Thursday, 27 October: Stocks in London were mixed today, despite the UK posting an expectations-beating read for GDP this morning. Preliminary GDP came in at 0.5% and 2.3%, beating estimates of 0.4% and 2.2% on respective quarter-on-quarter and year-on-year reads. Sterling strengthened against both the euro and dollar into lunchtime trade on the news before pairing these gains in the US open, and beyond. Banking, oil, travel and media stocks supported the FTSE 100 in a busy day for UK listed companies.
Debenhams traded 3.07% higher, despite the FTSE 250 department store reporting a fall in profit in its recent full year results as it booked exceptional costs, and a shift lower in margin.
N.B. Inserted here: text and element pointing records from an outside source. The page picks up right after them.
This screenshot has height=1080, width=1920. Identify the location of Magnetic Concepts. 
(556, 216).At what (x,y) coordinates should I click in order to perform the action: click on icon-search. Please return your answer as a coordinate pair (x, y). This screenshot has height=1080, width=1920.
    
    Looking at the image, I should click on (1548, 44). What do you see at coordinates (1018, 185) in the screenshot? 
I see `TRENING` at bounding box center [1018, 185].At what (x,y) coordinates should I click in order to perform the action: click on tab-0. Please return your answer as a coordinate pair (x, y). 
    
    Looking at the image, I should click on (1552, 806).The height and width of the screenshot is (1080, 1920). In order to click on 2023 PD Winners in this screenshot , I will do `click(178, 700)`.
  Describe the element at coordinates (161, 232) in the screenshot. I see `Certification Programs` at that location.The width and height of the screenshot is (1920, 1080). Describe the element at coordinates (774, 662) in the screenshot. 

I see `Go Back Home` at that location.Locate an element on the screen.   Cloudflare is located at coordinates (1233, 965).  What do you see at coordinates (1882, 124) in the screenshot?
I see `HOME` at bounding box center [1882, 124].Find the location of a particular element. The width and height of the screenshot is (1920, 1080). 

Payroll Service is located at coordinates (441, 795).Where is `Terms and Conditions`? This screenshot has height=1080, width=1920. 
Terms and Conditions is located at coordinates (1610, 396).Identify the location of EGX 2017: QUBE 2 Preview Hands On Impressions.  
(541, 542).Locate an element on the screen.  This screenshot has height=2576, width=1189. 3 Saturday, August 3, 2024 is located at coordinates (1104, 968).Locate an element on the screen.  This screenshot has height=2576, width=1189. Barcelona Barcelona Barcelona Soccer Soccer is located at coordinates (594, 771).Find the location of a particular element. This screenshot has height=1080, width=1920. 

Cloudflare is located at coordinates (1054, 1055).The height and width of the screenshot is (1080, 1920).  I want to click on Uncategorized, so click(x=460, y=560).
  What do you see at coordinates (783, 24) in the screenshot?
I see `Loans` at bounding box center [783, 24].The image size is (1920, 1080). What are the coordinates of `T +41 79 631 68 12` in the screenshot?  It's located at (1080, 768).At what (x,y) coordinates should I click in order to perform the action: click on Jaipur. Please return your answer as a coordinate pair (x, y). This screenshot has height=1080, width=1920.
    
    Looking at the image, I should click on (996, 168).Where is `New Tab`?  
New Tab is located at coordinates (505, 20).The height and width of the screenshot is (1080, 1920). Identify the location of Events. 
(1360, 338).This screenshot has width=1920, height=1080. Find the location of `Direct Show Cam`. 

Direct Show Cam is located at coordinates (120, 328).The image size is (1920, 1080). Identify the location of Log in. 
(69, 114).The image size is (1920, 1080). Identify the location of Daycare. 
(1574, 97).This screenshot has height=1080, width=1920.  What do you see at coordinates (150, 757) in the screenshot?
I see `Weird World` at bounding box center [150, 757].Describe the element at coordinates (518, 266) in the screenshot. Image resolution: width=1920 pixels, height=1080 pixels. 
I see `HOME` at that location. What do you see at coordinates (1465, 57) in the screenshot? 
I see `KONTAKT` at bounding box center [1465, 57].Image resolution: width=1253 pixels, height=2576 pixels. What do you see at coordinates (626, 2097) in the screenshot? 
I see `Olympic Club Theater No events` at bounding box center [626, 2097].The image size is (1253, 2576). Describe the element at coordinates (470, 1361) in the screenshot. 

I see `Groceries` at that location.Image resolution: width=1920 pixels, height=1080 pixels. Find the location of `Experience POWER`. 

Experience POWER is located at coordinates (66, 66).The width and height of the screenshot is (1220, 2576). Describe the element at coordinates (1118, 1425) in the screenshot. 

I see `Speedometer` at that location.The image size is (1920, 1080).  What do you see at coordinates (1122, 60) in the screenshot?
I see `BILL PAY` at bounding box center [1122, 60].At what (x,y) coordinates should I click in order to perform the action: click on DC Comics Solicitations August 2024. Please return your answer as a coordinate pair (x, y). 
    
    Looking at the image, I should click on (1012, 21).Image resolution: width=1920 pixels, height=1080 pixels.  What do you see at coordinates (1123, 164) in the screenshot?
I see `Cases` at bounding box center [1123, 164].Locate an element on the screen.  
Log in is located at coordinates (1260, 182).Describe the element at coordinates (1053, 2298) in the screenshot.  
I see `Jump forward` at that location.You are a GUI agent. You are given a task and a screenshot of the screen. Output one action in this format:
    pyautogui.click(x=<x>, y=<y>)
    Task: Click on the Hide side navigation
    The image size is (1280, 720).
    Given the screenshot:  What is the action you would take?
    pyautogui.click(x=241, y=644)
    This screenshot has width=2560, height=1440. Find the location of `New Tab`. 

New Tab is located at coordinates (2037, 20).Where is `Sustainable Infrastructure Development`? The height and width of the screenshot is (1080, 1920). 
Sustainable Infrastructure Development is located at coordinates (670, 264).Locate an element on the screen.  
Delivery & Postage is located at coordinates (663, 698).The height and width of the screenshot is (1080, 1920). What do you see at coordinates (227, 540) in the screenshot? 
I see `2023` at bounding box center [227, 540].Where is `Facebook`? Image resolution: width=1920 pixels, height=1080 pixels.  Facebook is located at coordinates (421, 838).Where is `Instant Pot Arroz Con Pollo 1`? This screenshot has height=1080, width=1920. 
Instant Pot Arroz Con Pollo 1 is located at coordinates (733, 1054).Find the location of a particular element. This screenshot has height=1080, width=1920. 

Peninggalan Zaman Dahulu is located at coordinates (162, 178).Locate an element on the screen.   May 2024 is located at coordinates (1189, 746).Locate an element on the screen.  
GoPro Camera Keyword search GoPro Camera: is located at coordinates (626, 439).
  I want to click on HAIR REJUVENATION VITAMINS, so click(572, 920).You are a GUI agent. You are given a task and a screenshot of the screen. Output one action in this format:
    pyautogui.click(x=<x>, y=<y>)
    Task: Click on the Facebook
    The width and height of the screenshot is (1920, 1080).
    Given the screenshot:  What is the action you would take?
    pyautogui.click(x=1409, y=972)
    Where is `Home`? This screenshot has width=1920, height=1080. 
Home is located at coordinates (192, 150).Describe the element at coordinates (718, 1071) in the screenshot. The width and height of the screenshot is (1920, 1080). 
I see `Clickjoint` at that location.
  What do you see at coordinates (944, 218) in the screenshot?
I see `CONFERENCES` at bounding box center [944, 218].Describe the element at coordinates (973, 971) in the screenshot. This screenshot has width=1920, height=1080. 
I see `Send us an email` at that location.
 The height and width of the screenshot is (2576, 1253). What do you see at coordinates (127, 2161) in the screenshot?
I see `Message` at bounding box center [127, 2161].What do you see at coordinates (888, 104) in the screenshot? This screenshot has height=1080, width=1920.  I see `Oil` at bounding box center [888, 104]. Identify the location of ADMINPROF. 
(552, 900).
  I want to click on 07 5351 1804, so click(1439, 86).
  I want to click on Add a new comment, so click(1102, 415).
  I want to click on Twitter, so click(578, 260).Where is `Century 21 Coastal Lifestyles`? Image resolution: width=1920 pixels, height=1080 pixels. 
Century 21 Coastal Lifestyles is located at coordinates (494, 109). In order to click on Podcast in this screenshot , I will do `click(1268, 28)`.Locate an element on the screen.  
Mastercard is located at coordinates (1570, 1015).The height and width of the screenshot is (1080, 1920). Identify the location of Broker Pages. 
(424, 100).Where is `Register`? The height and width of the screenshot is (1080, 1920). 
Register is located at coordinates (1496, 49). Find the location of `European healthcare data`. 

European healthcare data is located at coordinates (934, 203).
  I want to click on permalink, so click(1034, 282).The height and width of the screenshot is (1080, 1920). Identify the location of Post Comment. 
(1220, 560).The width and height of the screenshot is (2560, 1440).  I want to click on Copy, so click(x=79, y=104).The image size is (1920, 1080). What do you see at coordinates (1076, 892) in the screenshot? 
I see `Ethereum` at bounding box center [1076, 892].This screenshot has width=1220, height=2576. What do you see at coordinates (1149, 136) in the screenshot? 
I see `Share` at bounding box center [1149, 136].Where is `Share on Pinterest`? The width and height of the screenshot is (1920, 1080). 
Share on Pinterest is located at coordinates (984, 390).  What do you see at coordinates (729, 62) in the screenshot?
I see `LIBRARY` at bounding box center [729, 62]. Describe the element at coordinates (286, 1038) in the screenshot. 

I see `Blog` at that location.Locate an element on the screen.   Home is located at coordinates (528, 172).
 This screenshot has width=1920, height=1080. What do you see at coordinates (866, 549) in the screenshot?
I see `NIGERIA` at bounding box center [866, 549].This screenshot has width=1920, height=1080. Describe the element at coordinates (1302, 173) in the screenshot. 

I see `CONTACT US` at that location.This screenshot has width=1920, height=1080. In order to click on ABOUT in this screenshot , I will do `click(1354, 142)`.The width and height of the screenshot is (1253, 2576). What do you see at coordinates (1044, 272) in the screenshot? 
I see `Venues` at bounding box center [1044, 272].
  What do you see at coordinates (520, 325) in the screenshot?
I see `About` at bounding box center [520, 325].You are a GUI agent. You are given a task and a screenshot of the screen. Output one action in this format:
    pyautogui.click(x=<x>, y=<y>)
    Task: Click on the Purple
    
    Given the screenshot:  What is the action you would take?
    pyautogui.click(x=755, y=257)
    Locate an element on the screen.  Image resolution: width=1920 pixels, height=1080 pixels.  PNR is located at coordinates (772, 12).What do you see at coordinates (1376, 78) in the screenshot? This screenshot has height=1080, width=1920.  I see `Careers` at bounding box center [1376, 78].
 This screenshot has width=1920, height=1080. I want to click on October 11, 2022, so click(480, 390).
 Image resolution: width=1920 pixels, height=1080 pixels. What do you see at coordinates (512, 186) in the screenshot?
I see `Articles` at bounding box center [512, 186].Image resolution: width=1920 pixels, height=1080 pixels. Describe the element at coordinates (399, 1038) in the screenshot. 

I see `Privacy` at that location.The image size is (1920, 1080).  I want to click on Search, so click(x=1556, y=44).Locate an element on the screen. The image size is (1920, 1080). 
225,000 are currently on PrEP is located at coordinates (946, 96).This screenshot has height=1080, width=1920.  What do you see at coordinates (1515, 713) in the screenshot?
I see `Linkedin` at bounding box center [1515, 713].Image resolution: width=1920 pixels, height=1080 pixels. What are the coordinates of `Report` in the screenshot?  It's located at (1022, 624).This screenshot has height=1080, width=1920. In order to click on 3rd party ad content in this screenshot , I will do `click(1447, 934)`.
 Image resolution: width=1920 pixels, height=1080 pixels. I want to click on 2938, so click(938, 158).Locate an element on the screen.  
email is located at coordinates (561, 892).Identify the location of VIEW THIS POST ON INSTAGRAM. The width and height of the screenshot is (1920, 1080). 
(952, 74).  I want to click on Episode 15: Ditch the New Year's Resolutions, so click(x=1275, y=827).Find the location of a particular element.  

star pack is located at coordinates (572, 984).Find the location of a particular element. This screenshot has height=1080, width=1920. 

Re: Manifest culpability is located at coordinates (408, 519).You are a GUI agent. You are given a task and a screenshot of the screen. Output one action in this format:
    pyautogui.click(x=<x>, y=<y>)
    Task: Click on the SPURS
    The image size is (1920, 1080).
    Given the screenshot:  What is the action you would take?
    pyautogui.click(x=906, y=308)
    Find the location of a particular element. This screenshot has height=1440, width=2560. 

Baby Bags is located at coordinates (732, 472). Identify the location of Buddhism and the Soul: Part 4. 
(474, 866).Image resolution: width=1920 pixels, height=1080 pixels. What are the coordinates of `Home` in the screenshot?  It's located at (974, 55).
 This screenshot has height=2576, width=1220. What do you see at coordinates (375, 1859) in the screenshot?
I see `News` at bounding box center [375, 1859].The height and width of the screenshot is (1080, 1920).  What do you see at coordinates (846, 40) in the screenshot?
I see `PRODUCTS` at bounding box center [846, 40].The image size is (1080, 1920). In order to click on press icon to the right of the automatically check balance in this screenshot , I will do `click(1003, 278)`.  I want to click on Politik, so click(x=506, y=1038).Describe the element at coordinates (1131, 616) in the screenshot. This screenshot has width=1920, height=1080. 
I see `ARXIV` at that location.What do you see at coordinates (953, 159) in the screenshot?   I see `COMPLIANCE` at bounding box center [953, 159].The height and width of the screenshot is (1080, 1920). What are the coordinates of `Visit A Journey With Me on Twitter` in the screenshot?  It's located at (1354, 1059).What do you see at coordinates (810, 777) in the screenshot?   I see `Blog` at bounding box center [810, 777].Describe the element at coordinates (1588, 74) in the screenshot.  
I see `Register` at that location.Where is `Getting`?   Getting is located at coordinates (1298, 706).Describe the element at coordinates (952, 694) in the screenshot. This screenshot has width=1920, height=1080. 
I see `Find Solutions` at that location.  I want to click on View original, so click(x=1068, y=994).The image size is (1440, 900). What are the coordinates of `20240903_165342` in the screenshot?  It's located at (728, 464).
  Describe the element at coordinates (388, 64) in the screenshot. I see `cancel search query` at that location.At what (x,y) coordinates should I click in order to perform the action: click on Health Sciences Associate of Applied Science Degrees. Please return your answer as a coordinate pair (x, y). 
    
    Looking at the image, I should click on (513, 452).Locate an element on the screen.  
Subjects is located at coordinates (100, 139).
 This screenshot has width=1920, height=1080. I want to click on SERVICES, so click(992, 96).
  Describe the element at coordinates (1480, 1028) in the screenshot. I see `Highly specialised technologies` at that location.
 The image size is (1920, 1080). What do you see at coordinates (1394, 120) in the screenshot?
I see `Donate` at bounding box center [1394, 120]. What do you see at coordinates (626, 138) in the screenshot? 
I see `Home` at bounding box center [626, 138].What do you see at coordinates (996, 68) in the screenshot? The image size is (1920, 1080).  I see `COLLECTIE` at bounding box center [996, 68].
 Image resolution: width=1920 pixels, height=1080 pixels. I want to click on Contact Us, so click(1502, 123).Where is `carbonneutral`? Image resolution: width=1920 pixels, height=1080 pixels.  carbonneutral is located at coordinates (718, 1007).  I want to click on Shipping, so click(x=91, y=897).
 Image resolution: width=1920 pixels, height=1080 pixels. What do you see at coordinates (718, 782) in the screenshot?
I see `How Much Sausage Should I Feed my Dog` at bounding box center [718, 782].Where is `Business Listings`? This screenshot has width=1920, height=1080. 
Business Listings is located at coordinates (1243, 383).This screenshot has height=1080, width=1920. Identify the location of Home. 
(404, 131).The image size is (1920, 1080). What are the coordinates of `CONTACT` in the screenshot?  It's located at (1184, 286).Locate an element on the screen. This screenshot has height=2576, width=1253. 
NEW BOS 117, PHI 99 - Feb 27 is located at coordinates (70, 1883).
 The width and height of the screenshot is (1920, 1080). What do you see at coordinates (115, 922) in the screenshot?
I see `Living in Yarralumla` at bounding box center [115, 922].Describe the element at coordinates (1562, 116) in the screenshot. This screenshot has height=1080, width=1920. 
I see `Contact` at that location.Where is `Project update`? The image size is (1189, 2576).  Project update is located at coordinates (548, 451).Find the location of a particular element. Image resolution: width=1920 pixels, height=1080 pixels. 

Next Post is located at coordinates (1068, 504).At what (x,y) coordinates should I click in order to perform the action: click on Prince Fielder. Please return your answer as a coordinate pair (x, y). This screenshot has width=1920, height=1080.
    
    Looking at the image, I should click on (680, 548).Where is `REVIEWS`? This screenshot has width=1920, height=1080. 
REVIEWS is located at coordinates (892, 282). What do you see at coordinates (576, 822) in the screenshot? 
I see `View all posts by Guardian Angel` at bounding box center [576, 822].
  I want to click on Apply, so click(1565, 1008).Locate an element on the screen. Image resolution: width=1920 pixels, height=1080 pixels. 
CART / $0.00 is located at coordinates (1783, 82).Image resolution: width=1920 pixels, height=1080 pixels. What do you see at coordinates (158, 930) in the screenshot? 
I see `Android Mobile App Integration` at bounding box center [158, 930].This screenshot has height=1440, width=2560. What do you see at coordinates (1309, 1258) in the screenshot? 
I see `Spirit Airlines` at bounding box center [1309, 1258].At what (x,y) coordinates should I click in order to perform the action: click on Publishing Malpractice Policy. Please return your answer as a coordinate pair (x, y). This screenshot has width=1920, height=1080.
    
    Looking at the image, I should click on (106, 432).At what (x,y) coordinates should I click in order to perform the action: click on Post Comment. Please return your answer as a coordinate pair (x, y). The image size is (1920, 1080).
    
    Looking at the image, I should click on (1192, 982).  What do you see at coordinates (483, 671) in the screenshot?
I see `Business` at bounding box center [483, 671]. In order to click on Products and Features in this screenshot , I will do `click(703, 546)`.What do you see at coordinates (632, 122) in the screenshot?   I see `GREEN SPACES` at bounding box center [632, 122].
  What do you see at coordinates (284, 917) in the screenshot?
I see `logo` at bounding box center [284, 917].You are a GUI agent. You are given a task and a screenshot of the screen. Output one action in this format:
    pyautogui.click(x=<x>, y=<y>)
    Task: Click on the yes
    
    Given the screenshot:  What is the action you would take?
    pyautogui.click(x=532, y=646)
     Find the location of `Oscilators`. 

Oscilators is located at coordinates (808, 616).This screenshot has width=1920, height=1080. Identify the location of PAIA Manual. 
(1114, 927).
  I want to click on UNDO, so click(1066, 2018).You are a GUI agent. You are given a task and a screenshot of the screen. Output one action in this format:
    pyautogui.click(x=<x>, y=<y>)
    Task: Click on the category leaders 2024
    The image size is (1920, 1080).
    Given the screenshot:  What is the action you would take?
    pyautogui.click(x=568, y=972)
Margins were hit by a slow second half of the year forcing the retailer to discount stock in order to pull more shoppers into its stores.
Amec Foster Wheeler(-20.72%) was the latest in a line of natural resource companies to bear the brunt of investor discontent, as it announced business restructuring activities in the wake of year-on-year revenue falls on a like-for-like basis of 3%. Sterling weakness was a doubled-edged sword for the company, as it helped to increase the top-line 3%, but prompted a deterioration in the net debt position of the firm.
Nissan compounded optimistic GDP news today, with the announcement of new car models to be built in the UK. After some well-publicised apprehension on the part of the Japanese company post the Brexit vote, Nissan committed to building both the new Quashqai and the X-trail SUV at Britain’s largest car plant in Sunderland. The news came after only one month ago when the Nissan’s Chief Exec Carlos Ghosn warned than FDI may not be forthcoming unless the government guaranteed compensation for costs related to any new trade tariffs arising from Brexit.
At the close, European indices were mixed with the FTSE 100 +0.41%, the DAX 30 +0.07% and the CAC 40 -0.02%.